%%

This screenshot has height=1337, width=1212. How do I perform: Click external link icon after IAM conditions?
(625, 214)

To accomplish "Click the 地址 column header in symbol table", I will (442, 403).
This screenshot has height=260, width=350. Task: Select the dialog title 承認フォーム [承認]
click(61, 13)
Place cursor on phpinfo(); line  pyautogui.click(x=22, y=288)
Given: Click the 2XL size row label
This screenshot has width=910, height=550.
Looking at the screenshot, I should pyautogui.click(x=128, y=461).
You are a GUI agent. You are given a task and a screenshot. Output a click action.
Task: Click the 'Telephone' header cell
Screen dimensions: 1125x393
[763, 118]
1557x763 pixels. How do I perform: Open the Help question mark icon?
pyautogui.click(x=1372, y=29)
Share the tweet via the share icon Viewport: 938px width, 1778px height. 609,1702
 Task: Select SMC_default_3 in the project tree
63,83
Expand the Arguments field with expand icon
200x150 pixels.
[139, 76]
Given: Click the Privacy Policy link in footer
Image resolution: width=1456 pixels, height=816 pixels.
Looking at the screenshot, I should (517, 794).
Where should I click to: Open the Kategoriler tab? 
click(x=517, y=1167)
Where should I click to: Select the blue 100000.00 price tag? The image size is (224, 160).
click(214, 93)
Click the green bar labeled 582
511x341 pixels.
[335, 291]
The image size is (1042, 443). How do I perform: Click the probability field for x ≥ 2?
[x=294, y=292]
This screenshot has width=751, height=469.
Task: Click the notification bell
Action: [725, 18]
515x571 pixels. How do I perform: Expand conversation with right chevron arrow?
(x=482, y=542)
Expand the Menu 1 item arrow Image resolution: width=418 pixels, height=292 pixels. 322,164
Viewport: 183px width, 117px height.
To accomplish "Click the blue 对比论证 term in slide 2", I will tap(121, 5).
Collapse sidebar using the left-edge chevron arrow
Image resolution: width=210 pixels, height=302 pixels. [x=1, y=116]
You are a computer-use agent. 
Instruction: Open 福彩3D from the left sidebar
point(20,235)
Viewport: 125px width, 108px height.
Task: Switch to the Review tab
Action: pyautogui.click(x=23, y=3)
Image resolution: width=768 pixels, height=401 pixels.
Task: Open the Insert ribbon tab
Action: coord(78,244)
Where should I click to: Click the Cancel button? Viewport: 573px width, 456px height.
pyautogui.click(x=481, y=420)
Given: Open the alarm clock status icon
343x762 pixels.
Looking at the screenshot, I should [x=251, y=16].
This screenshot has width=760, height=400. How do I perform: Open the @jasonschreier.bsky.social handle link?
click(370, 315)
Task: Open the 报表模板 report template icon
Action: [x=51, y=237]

%%

Task requirements: Using the entries above, copy out all lines that contain the string "header".

Your response:
To accomplish "Click the 地址 column header in symbol table", I will (442, 403).
Task: Click the 'Telephone' header cell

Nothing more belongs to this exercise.